My mother's father was Leonard E. (Dick) Westlake. An interesting man - witty, charming and with a mechanical aptitude that far exceeded his formal education. He dropped out of school in the 7th grade and became a water boy for workers constructing a Sinclair Oil pipeline from California through the Midwest. Apparently he was a good one because he was hired to help on the pipeline. By the time they made it to Lawrence, Kansas he was a young man and took a shining to a college girl sitting on her front porch watching the guys work. Story is they both took a shining to each other and they got married. Well, Dick kept working that Sinclair line and once they got to Ponemah, Illinois, just outside Monmouth they offered him the superintendent position at the pipe station there.

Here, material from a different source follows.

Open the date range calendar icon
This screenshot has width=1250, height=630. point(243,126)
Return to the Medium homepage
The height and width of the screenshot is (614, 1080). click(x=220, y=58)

In today's Flashback we have employment service badges given to Dick through out his career with Sinclair.
30 years 25 years
20 years 5 Years
Prairie Pipeline Badge 40 Years 35 years
They started handing out gifts for anniversaries in the 9th Judicial Circuit when i was working there. I think I got pen and pencil set on my 25th and then a clock on my retirement. Nice idea, but really only valuable, sentimentally speaking, to the recipient. The colorful badges or pins above are from a different time and place, of course. Beautifully designed, some art deco too, that bespeaks of a working culture that ended their jobs where they started. Those days are gone now, for the most part. The younger workers move around, some by choice, many by circumstances. The factories where one could keep a family fed for a lifetime are gone now, and with a global workforce there are no guarantees you'll be where you are 6 months from now. I started at a place right out of school and managed to stay there until I retired. But even then it was early retirement and I think the County was happy to see the four of us go.
I'll bag these gems up and put them in my memorabilia box to be discovered by one of the kids when I'm gone. They will glance at it with some curiosity, and then put it in one of their boxes to be found decades later by one of their kids. Eventually they may be tossed, or kept still for another generation - its purpose and significance forgotten sometime while they ramble around in a sandwich bag in a dark place in the basement. Those badges above, a talisman of great sacrifice and importance that denotes an individuals loyalty, perseverance and place in the world, bespeak of things we all hold as integral to our souls - nothing short of who we are ...and were.